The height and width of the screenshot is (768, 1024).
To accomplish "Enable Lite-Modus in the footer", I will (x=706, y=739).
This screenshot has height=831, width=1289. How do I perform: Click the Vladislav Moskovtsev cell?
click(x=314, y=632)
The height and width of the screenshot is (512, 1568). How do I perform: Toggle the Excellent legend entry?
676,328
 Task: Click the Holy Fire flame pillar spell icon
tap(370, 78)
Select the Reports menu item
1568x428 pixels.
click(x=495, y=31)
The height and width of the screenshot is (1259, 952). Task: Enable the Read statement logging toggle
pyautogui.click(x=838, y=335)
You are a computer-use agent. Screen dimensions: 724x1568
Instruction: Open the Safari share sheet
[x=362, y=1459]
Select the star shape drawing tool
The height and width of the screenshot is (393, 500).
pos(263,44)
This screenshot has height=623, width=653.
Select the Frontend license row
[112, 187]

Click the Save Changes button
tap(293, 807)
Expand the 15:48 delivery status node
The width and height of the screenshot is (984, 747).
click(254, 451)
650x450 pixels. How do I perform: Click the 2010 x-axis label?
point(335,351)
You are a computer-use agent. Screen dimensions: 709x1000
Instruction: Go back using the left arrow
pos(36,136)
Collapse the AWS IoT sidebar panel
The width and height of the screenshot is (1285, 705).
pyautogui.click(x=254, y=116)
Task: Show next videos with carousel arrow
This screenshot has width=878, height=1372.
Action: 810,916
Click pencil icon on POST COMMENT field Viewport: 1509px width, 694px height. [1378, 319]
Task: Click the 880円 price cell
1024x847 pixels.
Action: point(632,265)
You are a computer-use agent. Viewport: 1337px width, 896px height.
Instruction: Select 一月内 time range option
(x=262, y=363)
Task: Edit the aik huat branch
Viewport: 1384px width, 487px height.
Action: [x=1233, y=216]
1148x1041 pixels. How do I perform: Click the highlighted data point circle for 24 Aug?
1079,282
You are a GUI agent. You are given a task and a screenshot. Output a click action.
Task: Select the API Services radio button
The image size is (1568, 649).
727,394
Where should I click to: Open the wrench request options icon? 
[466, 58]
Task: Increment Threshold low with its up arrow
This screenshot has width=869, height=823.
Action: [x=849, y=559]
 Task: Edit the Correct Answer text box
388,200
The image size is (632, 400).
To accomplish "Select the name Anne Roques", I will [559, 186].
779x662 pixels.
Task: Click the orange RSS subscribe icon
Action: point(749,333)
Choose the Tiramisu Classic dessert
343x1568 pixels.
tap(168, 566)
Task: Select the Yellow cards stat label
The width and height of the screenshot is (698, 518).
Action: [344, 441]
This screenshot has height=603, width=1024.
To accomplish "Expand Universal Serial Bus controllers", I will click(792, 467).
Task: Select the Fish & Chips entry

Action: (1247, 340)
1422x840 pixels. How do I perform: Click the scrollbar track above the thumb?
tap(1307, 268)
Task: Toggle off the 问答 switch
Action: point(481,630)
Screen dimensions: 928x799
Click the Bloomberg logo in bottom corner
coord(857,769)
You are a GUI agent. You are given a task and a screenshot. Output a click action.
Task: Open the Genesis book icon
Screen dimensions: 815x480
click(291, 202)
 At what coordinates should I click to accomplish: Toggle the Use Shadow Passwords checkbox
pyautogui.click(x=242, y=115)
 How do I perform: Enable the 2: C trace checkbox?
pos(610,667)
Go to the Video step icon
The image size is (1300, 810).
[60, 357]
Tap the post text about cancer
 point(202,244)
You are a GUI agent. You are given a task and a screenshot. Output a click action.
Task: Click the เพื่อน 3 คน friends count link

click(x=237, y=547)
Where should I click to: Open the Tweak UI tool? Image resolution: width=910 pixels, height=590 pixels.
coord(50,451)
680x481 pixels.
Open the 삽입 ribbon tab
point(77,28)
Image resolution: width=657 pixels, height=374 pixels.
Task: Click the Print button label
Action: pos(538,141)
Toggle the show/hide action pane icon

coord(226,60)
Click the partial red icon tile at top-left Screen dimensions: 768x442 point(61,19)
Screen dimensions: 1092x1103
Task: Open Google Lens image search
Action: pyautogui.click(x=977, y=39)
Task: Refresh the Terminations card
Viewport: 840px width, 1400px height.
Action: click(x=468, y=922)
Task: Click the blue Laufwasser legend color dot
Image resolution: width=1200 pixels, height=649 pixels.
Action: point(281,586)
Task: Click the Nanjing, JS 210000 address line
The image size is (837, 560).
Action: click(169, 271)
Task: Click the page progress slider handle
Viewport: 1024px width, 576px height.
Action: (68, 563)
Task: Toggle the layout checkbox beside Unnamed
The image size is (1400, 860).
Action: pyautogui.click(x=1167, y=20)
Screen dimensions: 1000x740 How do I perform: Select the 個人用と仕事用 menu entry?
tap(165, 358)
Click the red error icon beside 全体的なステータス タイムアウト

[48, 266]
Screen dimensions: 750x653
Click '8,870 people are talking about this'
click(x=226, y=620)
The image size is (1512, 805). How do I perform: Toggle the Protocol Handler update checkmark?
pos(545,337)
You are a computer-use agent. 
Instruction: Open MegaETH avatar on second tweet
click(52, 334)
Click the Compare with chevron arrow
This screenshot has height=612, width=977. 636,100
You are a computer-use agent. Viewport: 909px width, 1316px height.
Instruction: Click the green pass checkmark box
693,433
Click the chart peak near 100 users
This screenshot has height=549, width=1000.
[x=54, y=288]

===============

TASK - An exact copy of all the entries is what's needed; write it out.

ANSWER BOX -
The height and width of the screenshot is (768, 1024).
To accomplish "Enable Lite-Modus in the footer", I will (x=706, y=739).
This screenshot has height=831, width=1289. How do I perform: Click the Vladislav Moskovtsev cell?
click(x=314, y=632)
The height and width of the screenshot is (512, 1568). How do I perform: Toggle the Excellent legend entry?
676,328
 Task: Click the Holy Fire flame pillar spell icon
tap(370, 78)
Select the Reports menu item
1568x428 pixels.
click(x=495, y=31)
The height and width of the screenshot is (1259, 952). Task: Enable the Read statement logging toggle
pyautogui.click(x=838, y=335)
You are a computer-use agent. Screen dimensions: 724x1568
Instruction: Open the Safari share sheet
[x=362, y=1459]
Select the star shape drawing tool
The height and width of the screenshot is (393, 500).
pos(263,44)
This screenshot has height=623, width=653.
Select the Frontend license row
[112, 187]

Click the Save Changes button
tap(293, 807)
Expand the 15:48 delivery status node
The width and height of the screenshot is (984, 747).
click(254, 451)
650x450 pixels. How do I perform: Click the 2010 x-axis label?
point(335,351)
You are a computer-use agent. Screen dimensions: 709x1000
Instruction: Go back using the left arrow
pos(36,136)
Collapse the AWS IoT sidebar panel
The width and height of the screenshot is (1285, 705).
pyautogui.click(x=254, y=116)
Task: Show next videos with carousel arrow
This screenshot has width=878, height=1372.
Action: 810,916
Click pencil icon on POST COMMENT field Viewport: 1509px width, 694px height. [1378, 319]
Task: Click the 880円 price cell
1024x847 pixels.
Action: point(632,265)
You are a computer-use agent. Viewport: 1337px width, 896px height.
Instruction: Select 一月内 time range option
(x=262, y=363)
Task: Edit the aik huat branch
Viewport: 1384px width, 487px height.
Action: [x=1233, y=216]
1148x1041 pixels. How do I perform: Click the highlighted data point circle for 24 Aug?
1079,282
You are a GUI agent. You are given a task and a screenshot. Output a click action.
Task: Select the API Services radio button
The image size is (1568, 649).
727,394
Where should I click to: Open the wrench request options icon? 
[466, 58]
Task: Increment Threshold low with its up arrow
This screenshot has width=869, height=823.
Action: [x=849, y=559]
 Task: Edit the Correct Answer text box
388,200
The image size is (632, 400).
To accomplish "Select the name Anne Roques", I will [559, 186].
779x662 pixels.
Task: Click the orange RSS subscribe icon
Action: point(749,333)
Choose the Tiramisu Classic dessert
343x1568 pixels.
tap(168, 566)
Task: Select the Yellow cards stat label
The width and height of the screenshot is (698, 518).
Action: [344, 441]
This screenshot has height=603, width=1024.
To accomplish "Expand Universal Serial Bus controllers", I will click(792, 467).
Task: Select the Fish & Chips entry

Action: (1247, 340)
1422x840 pixels. How do I perform: Click the scrollbar track above the thumb?
tap(1307, 268)
Task: Toggle off the 问答 switch
Action: point(481,630)
Screen dimensions: 928x799
Click the Bloomberg logo in bottom corner
coord(857,769)
You are a GUI agent. You are given a task and a screenshot. Output a click action.
Task: Open the Genesis book icon
Screen dimensions: 815x480
click(291, 202)
 At what coordinates should I click to accomplish: Toggle the Use Shadow Passwords checkbox
pyautogui.click(x=242, y=115)
 How do I perform: Enable the 2: C trace checkbox?
pos(610,667)
Go to the Video step icon
The image size is (1300, 810).
[60, 357]
Tap the post text about cancer
 point(202,244)
You are a GUI agent. You are given a task and a screenshot. Output a click action.
Task: Click the เพื่อน 3 คน friends count link

click(x=237, y=547)
Where should I click to: Open the Tweak UI tool? Image resolution: width=910 pixels, height=590 pixels.
coord(50,451)
680x481 pixels.
Open the 삽입 ribbon tab
point(77,28)
Image resolution: width=657 pixels, height=374 pixels.
Task: Click the Print button label
Action: pos(538,141)
Toggle the show/hide action pane icon

coord(226,60)
Click the partial red icon tile at top-left Screen dimensions: 768x442 point(61,19)
Screen dimensions: 1092x1103
Task: Open Google Lens image search
Action: pyautogui.click(x=977, y=39)
Task: Refresh the Terminations card
Viewport: 840px width, 1400px height.
Action: click(x=468, y=922)
Task: Click the blue Laufwasser legend color dot
Image resolution: width=1200 pixels, height=649 pixels.
Action: point(281,586)
Task: Click the Nanjing, JS 210000 address line
The image size is (837, 560).
Action: click(169, 271)
Task: Click the page progress slider handle
Viewport: 1024px width, 576px height.
Action: (68, 563)
Task: Toggle the layout checkbox beside Unnamed
The image size is (1400, 860).
Action: pyautogui.click(x=1167, y=20)
Screen dimensions: 1000x740 How do I perform: Select the 個人用と仕事用 menu entry?
tap(165, 358)
Click the red error icon beside 全体的なステータス タイムアウト

[48, 266]
Screen dimensions: 750x653
Click '8,870 people are talking about this'
click(x=226, y=620)
The image size is (1512, 805). How do I perform: Toggle the Protocol Handler update checkmark?
pos(545,337)
You are a computer-use agent. 
Instruction: Open MegaETH avatar on second tweet
click(52, 334)
Click the Compare with chevron arrow
This screenshot has height=612, width=977. 636,100
You are a computer-use agent. Viewport: 909px width, 1316px height.
Instruction: Click the green pass checkmark box
693,433
Click the chart peak near 100 users
This screenshot has height=549, width=1000.
[x=54, y=288]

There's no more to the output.